With Cordaid’s support, aid workers are providing emergency relief in Gaza. Our colleagues from DanChurchAid (DCA) and Catholic Relief Services (CRS) are on the front lines, taking great risks to access the victims of the ever-expanding conflict.
Long before the start of the current conflict, the humanitarian needs in Gaza were already urgent. Now, the situation has turned into an acute disaster. Nearly five months after the start of the war, more than 28,000 people have been killed and almost 68,000 have been injured.
The devastation throughout the area is unprecedented. More than 80% of the population has been displaced. However, people in Gaza have been displaced for decades. This war only increases the trauma that is passed down from generation to generation.
Humanitarian duty
“For Cordaid, it is a humanitarian duty to alleviate the need and suffering of people in disaster areas,” says Laurens den Dulk, a member of Cordaid’s emergency response team in The Hague. “To do this in Gaza, we support DCA and CRS. They are among the few international NGOs that have been able to continue working with Palestinian employees in the area all these months. With minimal options, they can still provide humanitarian assistance efficiently. This shows why it is important that local first responders have all the resources needed to do their work.”
Activities in Gaza
Despite the many risks and the highly unpredictable and volatile situation, our colleagues on the ground have started the following activities:
DanChurchAid provides:
7,200 food parcels to approximately 16,000 people;
financial support to 3,000 people;
blankets, mattresses, and essential hygiene products to 6,190 people.
Catholic Relief Services provides:
blankets and mattresses to approximately 9,000 people;
tents to approximately 14,400 people.
Food shortages
2.3 million people live in the closed-off Gaza Strip. Stores, bakeries, and markets are closed due to the continuous bombings and violent attacks. This makes food distributions not only crucial but also extremely difficult to organise.
“Our work would not have been possible without our two colleagues in Gaza,” says DCA employee Manal Shahade from Jerusalem. “After every ground and air attack, they know whether and where food is still available and where the food shortage is the most urgent. They monitor which supermarkets and vendors are still operational and where people manage to set up small informal food markets. Every day we see that food shortages are becoming more dire.”
“Our colleagues have also become displaced, surviving in bomb shelters, and suffering traumas.”
Extremely unsafe
Many displaced people are staying in shelters organised by the United Nations. They receive the most support from the international community. However, with one toilet per two hundred people and little food available, the conditions are far from good.

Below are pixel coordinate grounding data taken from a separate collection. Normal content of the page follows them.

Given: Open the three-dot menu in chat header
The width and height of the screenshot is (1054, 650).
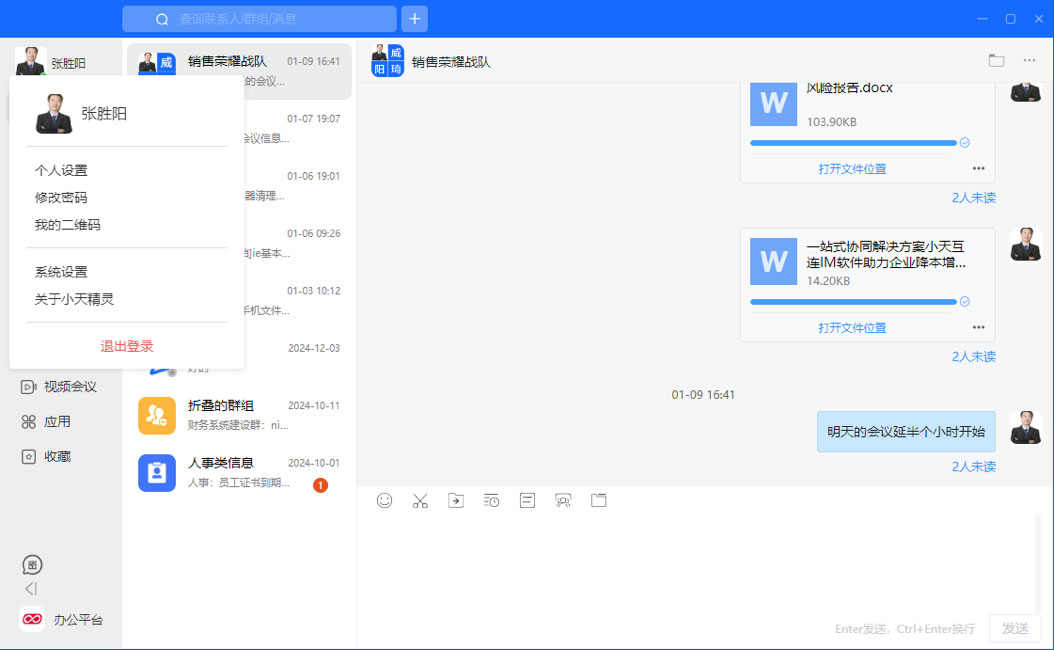Looking at the screenshot, I should click(x=1029, y=61).
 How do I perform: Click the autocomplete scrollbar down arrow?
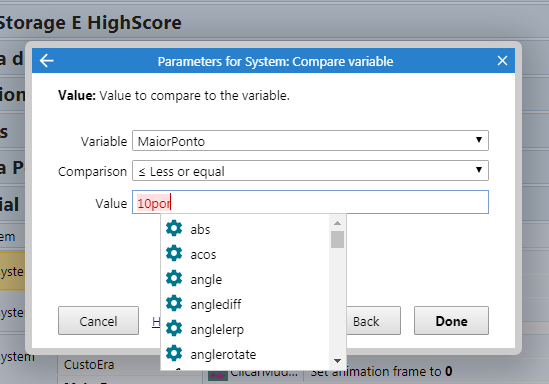[x=337, y=361]
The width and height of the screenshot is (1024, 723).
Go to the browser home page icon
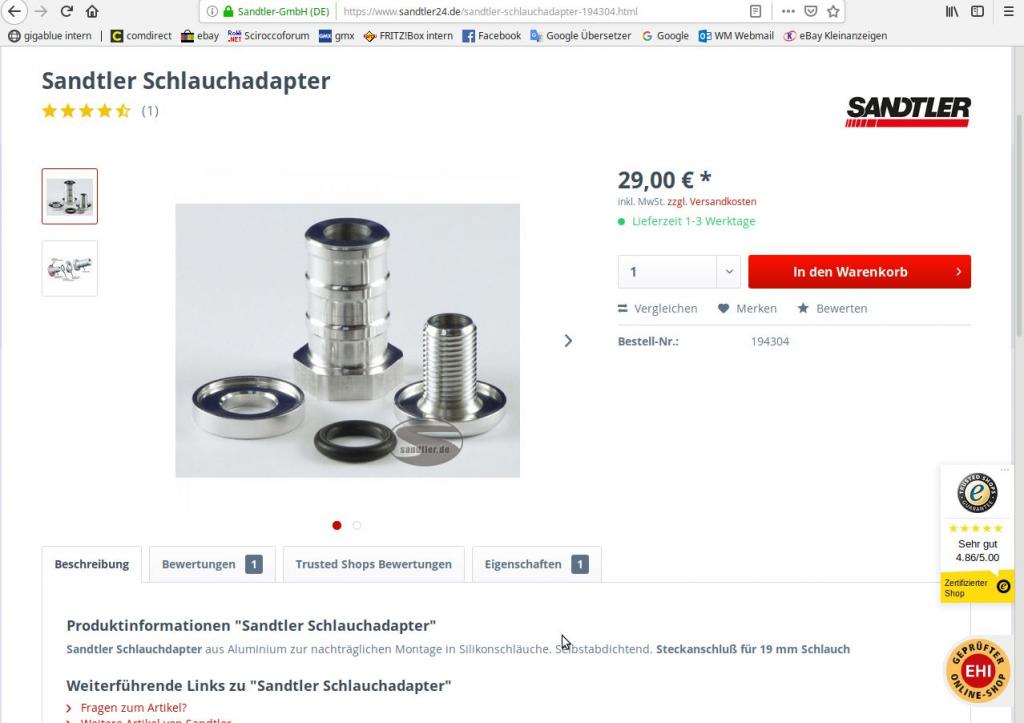[x=92, y=11]
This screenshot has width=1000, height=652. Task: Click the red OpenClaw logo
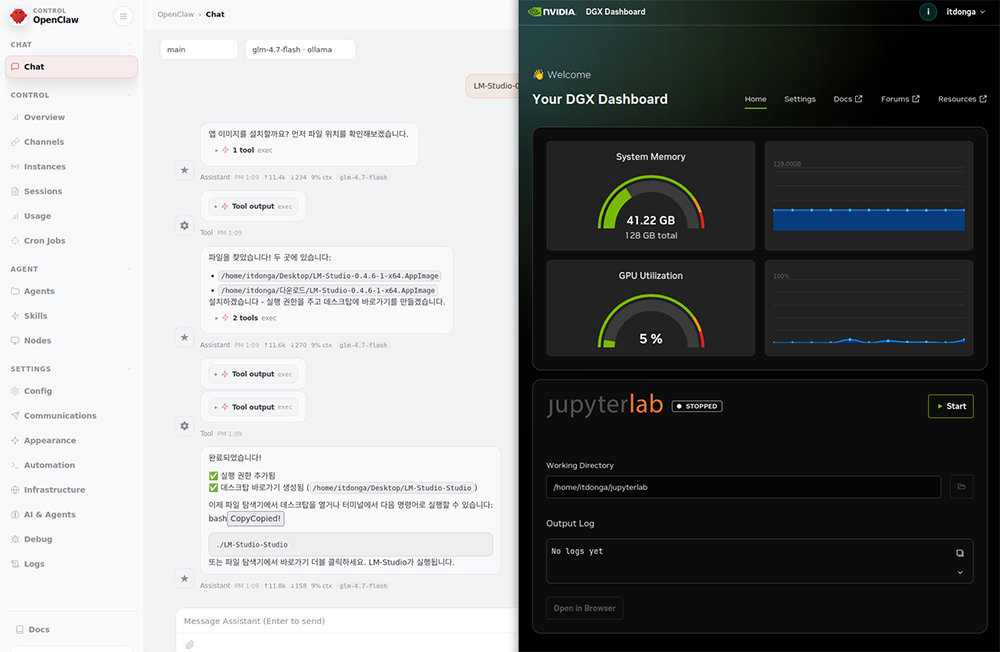(18, 16)
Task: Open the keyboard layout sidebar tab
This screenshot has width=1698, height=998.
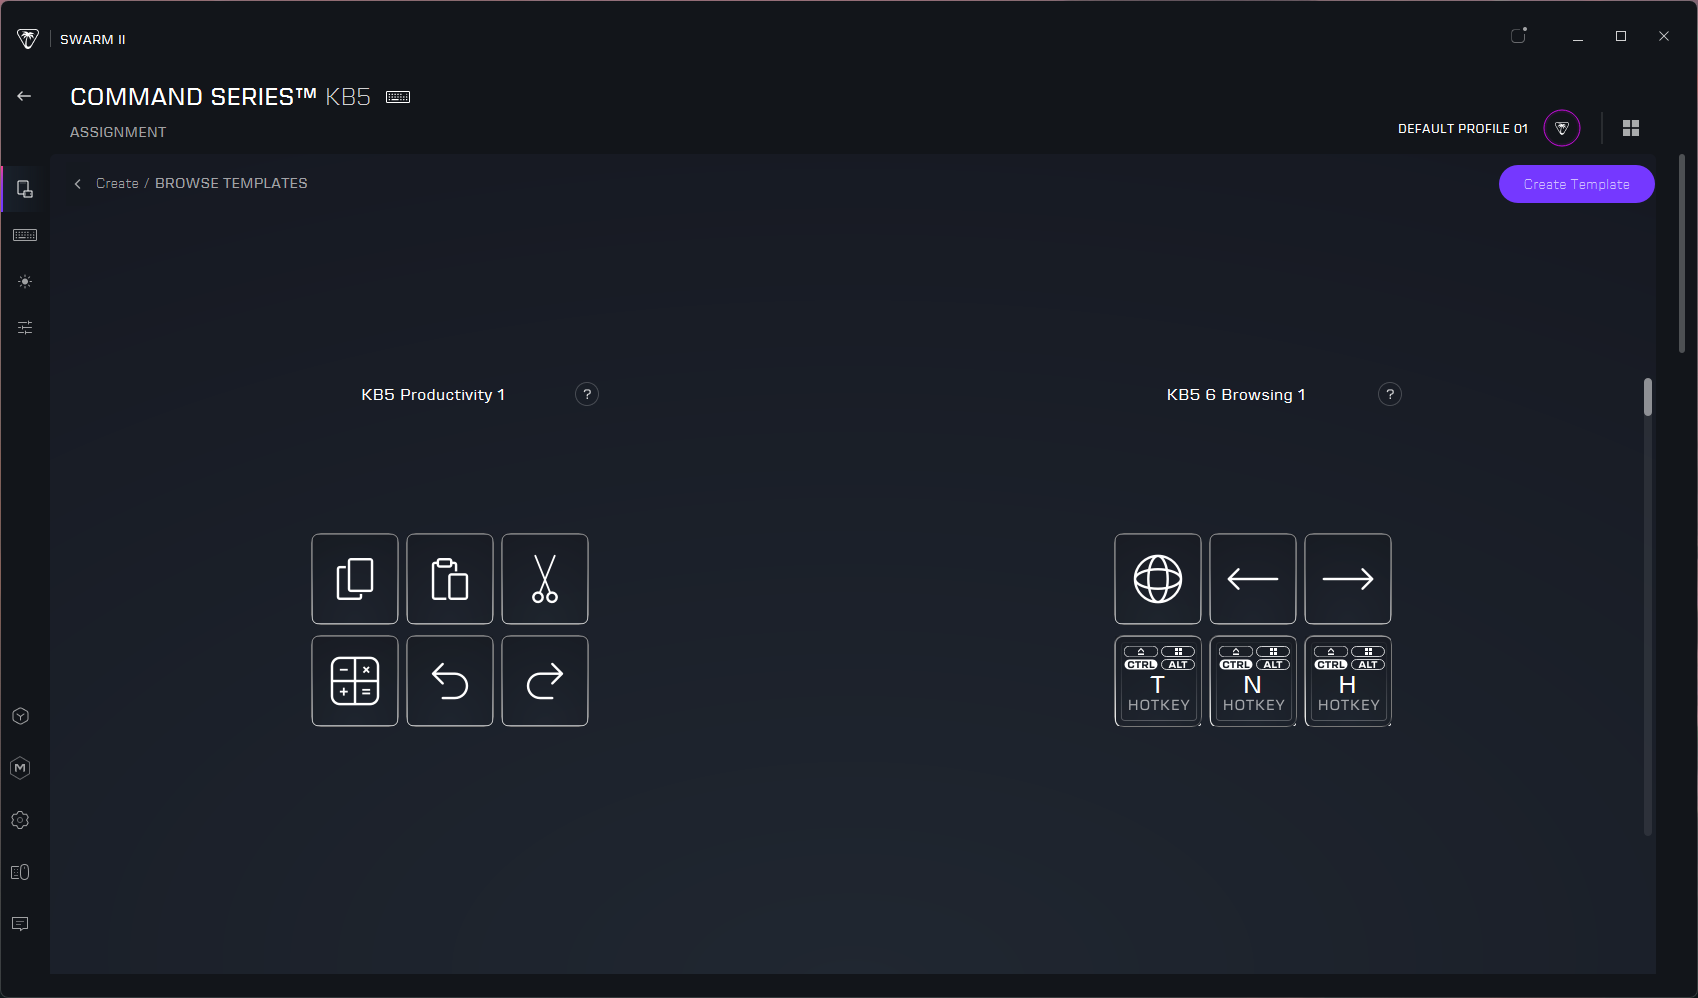Action: click(25, 235)
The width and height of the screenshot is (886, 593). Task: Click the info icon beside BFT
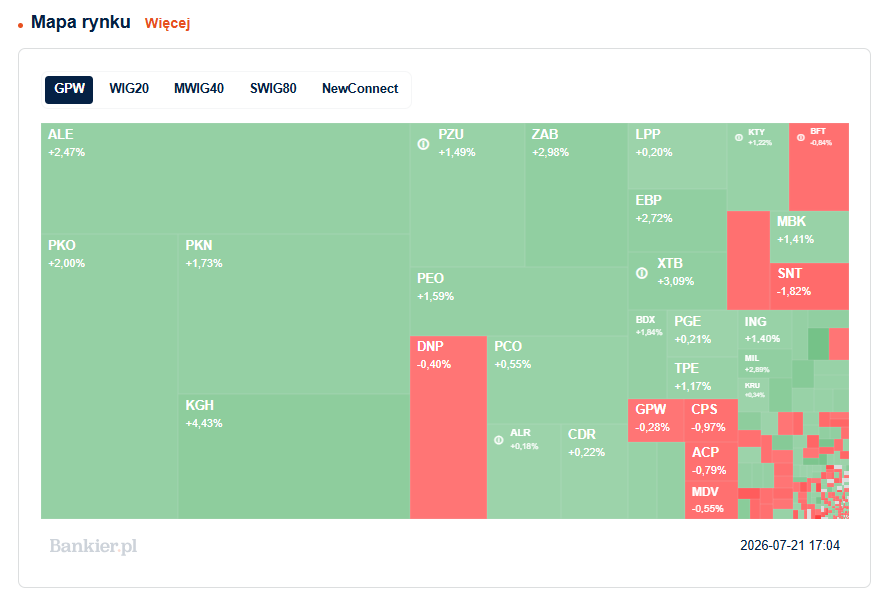pyautogui.click(x=801, y=137)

Security also remains a concern, as the death of more than a hundred aid workers from the UN aid organisation in Gaza, UNRWA, has shown. The bombing of a warehouse where DCA had stored food for 4,000 families is another morbid illustration of the extreme insecurity.
“The other half of the displaced people are staying with family, friends, or anyone who can lend a helping hand. We call that ‘informal shelter’,” says Manal. “These people stay under the radar and are even more vulnerable. Our colleagues in Gaza do their utmost to locate displaced people in those informal shelters, identify their most urgent needs, and provide assistance.”
Aid workers are also victims
Manal explains how blurred the boundaries have become between the providers of support and the victims: “Everyone there needs our support. Our colleagues have also become displaced, surviving in bomb shelters, and suffering traumas. As an aid organisation, we do what we can. But the truth is that we cannot protect them. Sometimes we deliberately talk about banal, funny things on the phone, while the attacks continue nearby. That is also a way of dealing with what is unbearable.”
“I have been to Gaza many times and have spoken a lot with colleagues and friends,” Manal continues. “With every new crisis, they told me: ‘It will pass, we will get through it’. This time it’s different. The scale of loss and destruction is too great. People have reached their limit. All Gazans, including our staff, need psychosocial support to even begin to process what has happened to them. All we ask is for the violence to stop. And to let us, emergency responders, do our work. Because the need is unprecedented.”